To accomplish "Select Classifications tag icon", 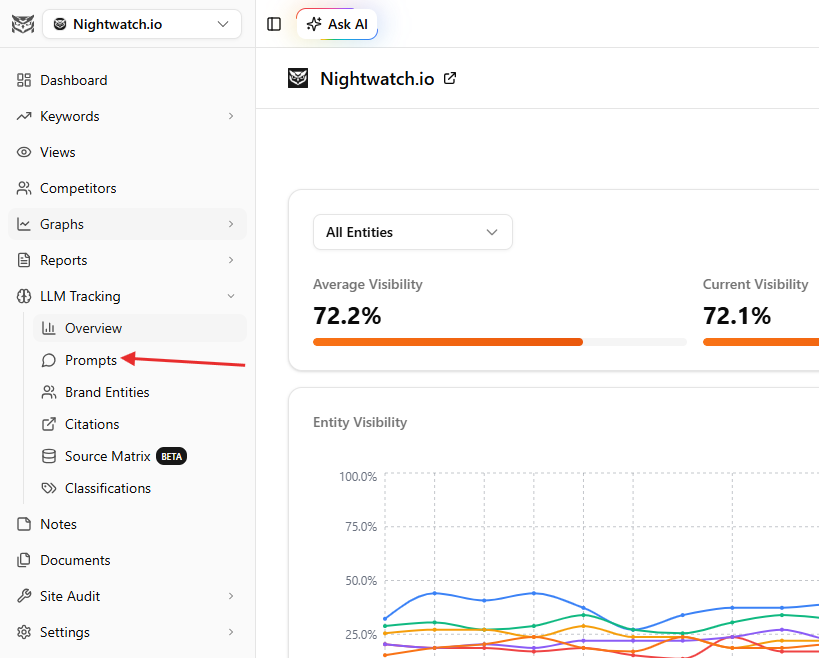I will [49, 488].
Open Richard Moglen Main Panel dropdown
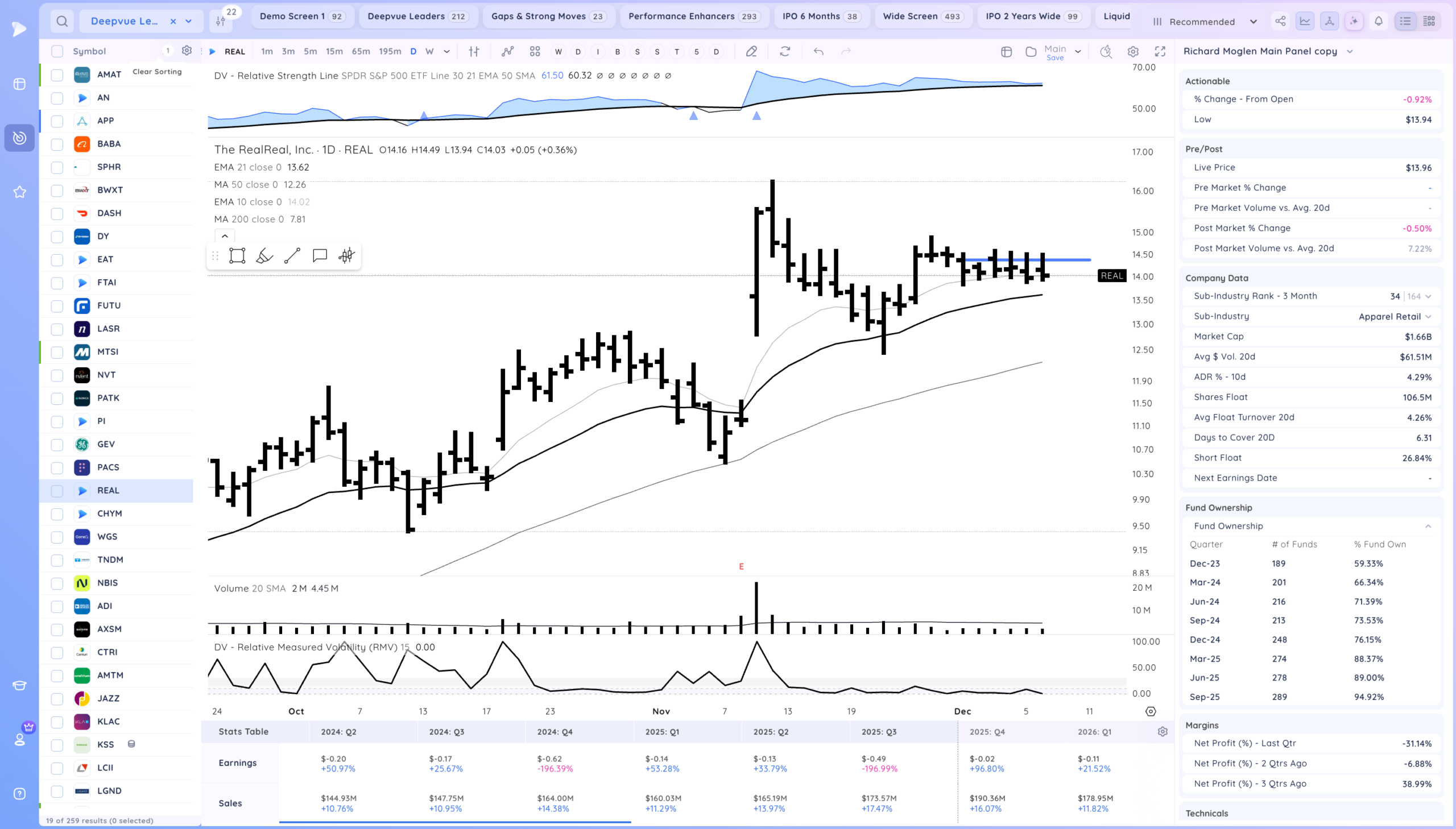This screenshot has width=1456, height=829. [x=1268, y=51]
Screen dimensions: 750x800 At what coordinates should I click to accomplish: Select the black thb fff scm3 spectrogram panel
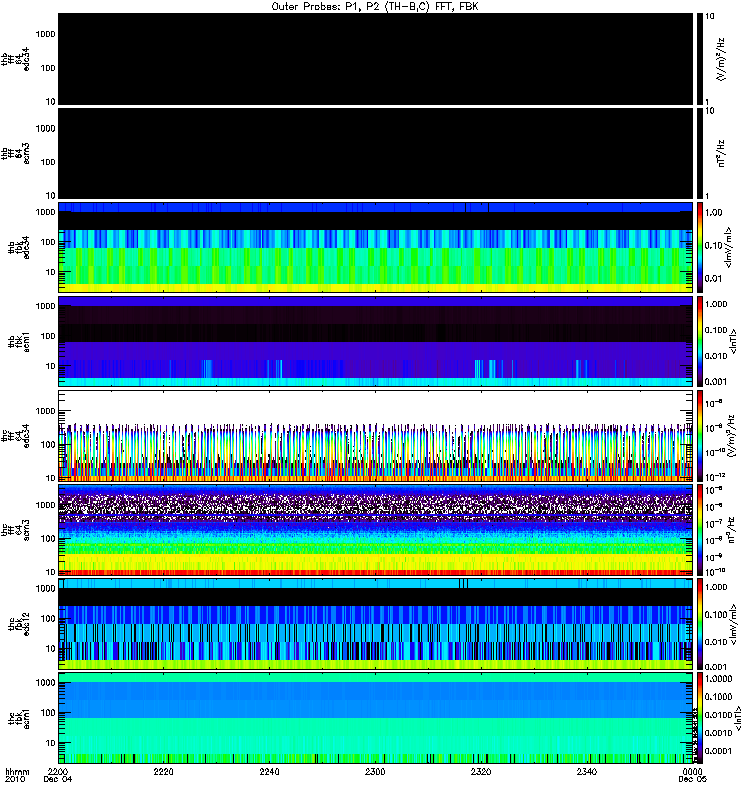pos(376,154)
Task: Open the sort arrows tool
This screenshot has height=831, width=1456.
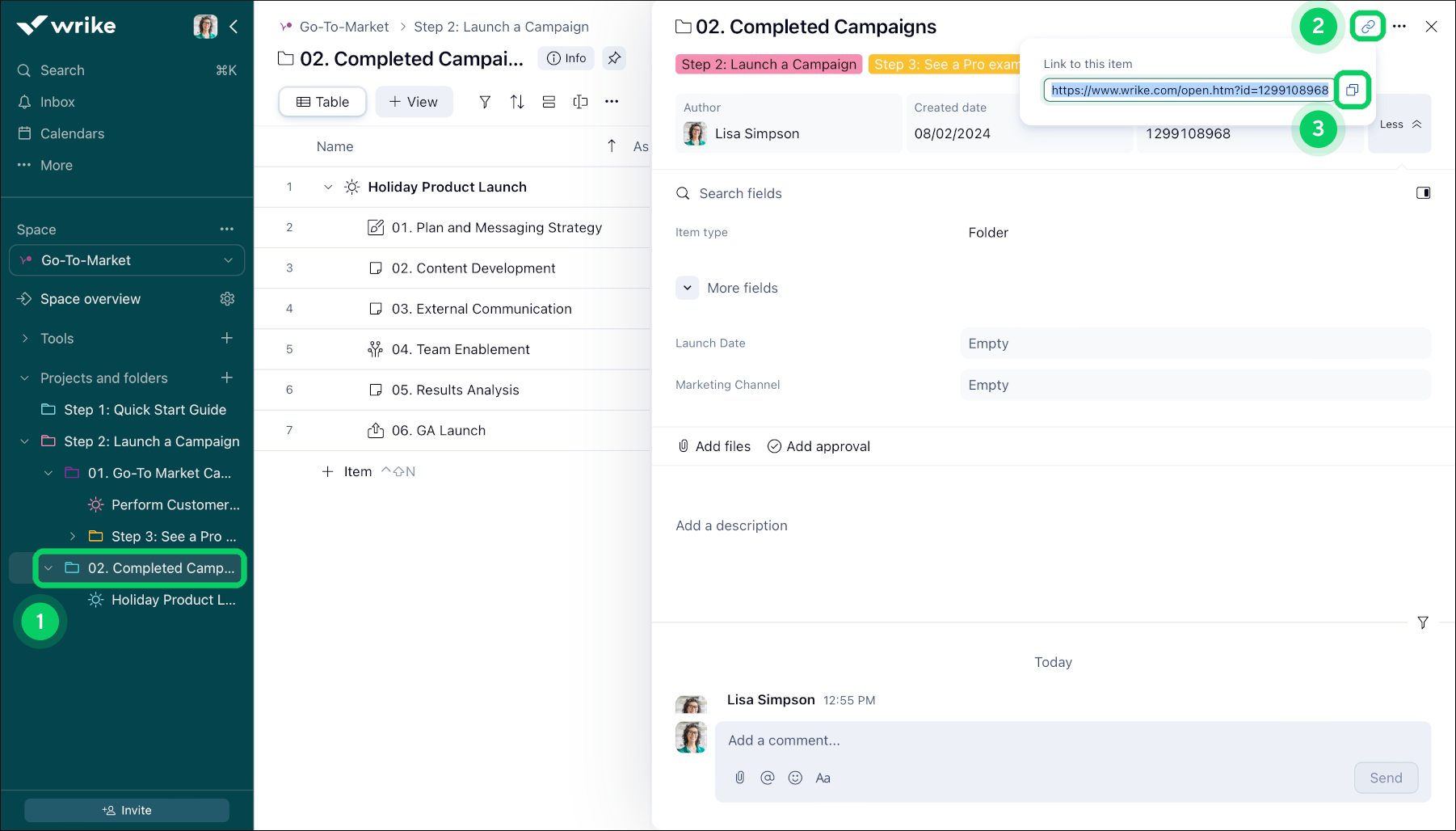Action: [517, 102]
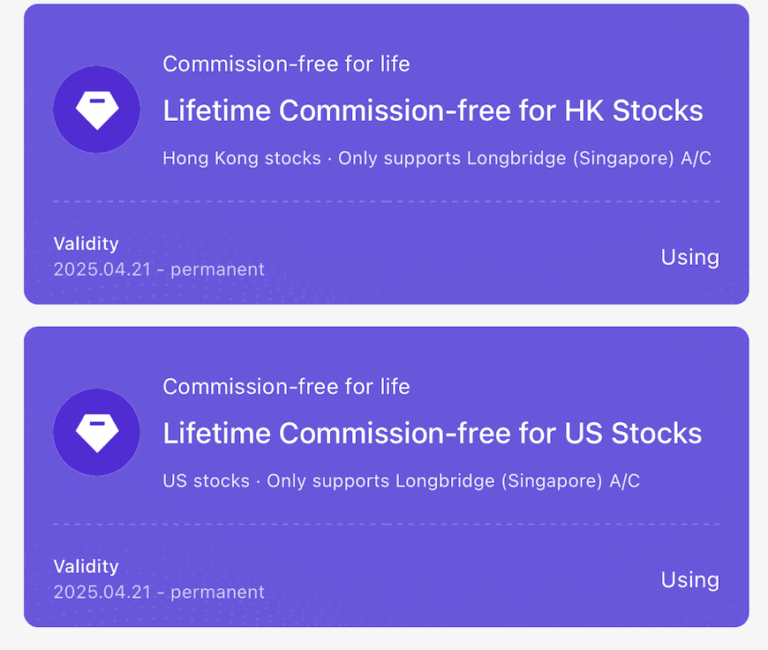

========================================

▸ **The problem**
Rewrite every line from the one containing "Screen dimensions: 750x800" through the end of the lines, requests included, adding 127 to each coordinate in the answers, and leave the pictures out.

▸ **Solution to this exercise**
Screen dimensions: 750x800 At what coordinates should I click to accomplish: Select the black thb fff scm3 spectrogram panel
pos(503,281)
Task: Open the sort arrows tool
This screenshot has height=831, width=1456.
Action: [644, 229]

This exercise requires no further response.